Return the following from the records below: each line, word for word, starting with the line that contains "Weiter (50, 2258)" and going on through the line that contains "Screenshot is 600x2576.", with nothing outside that range.

Pixel coordinate grounding data:
★ ★ ★ ★
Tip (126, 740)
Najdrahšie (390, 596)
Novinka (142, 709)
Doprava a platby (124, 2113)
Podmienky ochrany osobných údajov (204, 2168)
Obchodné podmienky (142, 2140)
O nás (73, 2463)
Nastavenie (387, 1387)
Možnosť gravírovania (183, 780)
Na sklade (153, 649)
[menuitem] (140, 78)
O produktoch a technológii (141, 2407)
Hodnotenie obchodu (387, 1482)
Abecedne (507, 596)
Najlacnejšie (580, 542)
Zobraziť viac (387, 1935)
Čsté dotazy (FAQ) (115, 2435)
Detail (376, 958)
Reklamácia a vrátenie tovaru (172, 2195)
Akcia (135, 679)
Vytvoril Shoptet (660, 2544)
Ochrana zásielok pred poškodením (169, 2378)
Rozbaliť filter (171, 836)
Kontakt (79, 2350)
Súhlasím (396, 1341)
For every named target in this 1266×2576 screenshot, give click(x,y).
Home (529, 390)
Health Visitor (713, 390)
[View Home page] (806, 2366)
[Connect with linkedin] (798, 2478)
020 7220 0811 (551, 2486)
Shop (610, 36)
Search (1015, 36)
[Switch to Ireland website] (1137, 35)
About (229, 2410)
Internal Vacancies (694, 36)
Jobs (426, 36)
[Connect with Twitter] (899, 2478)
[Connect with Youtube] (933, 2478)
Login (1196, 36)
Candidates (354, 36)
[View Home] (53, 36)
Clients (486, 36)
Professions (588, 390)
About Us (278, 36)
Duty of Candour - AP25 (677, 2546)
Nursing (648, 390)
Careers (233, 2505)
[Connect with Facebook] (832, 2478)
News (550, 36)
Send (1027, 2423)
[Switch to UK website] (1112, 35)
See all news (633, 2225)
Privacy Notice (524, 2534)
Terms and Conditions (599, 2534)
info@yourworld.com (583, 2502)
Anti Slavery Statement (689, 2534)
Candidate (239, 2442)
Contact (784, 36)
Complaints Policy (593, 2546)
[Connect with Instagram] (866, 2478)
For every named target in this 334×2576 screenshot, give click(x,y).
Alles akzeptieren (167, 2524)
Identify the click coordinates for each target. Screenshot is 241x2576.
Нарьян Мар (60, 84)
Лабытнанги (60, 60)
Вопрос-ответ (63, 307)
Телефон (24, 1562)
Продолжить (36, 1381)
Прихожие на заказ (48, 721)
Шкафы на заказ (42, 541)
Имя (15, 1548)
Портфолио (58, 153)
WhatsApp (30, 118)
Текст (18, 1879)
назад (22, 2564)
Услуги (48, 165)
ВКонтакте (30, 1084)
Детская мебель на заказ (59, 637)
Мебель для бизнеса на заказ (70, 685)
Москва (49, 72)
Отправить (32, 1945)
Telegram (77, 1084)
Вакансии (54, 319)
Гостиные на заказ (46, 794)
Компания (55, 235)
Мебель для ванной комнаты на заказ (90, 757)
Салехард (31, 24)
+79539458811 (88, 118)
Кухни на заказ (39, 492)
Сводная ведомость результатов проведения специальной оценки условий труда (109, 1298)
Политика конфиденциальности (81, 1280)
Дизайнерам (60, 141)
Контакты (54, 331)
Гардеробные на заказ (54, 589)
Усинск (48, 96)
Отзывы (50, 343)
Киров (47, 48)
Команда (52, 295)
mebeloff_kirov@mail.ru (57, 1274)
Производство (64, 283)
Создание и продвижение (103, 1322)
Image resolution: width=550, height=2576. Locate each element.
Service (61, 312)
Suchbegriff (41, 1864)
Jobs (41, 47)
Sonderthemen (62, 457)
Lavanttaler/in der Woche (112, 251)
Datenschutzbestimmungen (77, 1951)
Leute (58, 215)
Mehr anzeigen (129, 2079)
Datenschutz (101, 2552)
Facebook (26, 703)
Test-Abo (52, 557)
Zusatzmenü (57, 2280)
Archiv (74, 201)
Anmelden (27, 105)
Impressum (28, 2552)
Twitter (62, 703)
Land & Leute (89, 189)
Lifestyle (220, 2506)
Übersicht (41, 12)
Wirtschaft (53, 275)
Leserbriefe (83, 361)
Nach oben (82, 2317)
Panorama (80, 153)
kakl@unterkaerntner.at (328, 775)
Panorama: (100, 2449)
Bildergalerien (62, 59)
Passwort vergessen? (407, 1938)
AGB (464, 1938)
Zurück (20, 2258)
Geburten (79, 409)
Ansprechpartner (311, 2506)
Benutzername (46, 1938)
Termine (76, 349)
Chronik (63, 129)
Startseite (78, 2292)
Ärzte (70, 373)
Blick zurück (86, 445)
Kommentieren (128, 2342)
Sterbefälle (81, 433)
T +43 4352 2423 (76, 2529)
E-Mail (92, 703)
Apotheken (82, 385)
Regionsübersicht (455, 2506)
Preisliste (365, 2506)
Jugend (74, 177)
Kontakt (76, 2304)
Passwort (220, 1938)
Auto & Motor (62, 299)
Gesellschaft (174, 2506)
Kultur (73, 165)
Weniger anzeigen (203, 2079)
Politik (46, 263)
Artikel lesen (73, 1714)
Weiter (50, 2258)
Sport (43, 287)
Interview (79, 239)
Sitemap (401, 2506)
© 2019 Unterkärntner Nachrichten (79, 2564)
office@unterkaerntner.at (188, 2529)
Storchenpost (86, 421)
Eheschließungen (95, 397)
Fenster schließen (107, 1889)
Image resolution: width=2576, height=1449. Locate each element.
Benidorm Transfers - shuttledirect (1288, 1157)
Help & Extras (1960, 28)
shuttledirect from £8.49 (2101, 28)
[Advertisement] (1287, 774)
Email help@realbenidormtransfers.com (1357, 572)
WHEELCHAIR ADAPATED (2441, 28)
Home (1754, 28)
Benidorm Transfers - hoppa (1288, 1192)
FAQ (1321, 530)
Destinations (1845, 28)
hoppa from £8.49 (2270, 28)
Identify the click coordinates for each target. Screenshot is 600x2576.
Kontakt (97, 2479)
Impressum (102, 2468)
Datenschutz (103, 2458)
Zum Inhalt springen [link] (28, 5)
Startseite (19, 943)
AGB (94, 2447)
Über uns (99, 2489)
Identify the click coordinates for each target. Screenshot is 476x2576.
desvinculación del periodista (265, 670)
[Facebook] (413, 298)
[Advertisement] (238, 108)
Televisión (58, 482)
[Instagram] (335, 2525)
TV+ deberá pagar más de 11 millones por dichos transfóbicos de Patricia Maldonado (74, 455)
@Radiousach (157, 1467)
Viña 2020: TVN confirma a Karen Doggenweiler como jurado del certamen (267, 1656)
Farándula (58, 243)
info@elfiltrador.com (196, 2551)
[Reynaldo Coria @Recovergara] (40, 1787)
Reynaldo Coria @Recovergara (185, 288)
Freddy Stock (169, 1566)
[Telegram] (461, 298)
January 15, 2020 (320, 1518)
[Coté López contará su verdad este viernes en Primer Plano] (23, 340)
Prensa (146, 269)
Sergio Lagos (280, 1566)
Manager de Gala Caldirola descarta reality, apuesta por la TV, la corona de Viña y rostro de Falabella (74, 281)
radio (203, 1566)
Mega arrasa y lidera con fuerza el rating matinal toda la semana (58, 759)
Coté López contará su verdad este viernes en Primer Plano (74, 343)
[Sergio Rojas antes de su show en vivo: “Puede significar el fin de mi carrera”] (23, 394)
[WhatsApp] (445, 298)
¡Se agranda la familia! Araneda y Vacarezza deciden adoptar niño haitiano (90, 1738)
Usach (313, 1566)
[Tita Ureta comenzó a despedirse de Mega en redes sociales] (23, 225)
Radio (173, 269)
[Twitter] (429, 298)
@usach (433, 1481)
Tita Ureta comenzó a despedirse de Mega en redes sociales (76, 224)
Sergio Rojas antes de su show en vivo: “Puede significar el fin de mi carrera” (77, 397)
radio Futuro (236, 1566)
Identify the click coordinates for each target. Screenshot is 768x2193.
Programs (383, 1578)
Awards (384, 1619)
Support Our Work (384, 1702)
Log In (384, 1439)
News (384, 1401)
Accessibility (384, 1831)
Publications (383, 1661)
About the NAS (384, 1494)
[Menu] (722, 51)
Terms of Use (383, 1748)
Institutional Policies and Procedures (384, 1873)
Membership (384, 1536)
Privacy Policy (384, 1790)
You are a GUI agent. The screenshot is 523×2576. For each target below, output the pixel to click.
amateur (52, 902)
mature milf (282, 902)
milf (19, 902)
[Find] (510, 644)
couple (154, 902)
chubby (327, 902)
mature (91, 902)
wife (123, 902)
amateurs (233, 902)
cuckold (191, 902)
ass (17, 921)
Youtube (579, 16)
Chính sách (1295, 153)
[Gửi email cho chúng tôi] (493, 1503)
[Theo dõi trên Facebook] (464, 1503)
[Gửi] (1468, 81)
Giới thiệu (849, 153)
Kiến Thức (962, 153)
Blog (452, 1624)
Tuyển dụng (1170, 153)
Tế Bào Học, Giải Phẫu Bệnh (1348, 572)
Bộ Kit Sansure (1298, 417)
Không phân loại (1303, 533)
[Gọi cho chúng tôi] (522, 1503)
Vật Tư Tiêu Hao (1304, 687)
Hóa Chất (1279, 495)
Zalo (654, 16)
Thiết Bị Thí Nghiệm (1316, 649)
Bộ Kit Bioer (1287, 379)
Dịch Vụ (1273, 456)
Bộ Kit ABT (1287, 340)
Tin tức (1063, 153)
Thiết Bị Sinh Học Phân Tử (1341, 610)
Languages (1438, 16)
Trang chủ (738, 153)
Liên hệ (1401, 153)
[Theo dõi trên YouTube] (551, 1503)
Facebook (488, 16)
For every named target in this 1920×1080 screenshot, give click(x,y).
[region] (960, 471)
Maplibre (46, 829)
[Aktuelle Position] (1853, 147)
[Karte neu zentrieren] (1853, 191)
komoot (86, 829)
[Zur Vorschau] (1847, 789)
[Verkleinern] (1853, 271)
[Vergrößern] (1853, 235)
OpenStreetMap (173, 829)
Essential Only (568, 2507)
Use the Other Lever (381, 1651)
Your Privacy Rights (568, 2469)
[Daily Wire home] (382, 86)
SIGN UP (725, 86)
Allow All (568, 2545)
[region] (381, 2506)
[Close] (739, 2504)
★ ★ ★ ★
● **SOLUTION TO THIS TASK**:
Weiter (50, 2258)
Sport (43, 287)
Interview (79, 239)
Sitemap (401, 2506)
© 2019 Unterkärntner Nachrichten (79, 2564)
office@unterkaerntner.at (188, 2529)
Storchenpost (86, 421)
Eheschließungen (95, 397)
Fenster schließen (107, 1889)
Image resolution: width=2576, height=1449. Locate each element.
Benidorm Transfers - shuttledirect (1288, 1157)
Help & Extras (1960, 28)
shuttledirect from £8.49 (2101, 28)
[Advertisement] (1287, 774)
Email help@realbenidormtransfers.com (1357, 572)
WHEELCHAIR ADAPATED (2441, 28)
Home (1754, 28)
Benidorm Transfers - hoppa (1288, 1192)
FAQ (1321, 530)
Destinations (1845, 28)
hoppa from £8.49 (2270, 28)
Identify the click coordinates for each target. Screenshot is 600x2576.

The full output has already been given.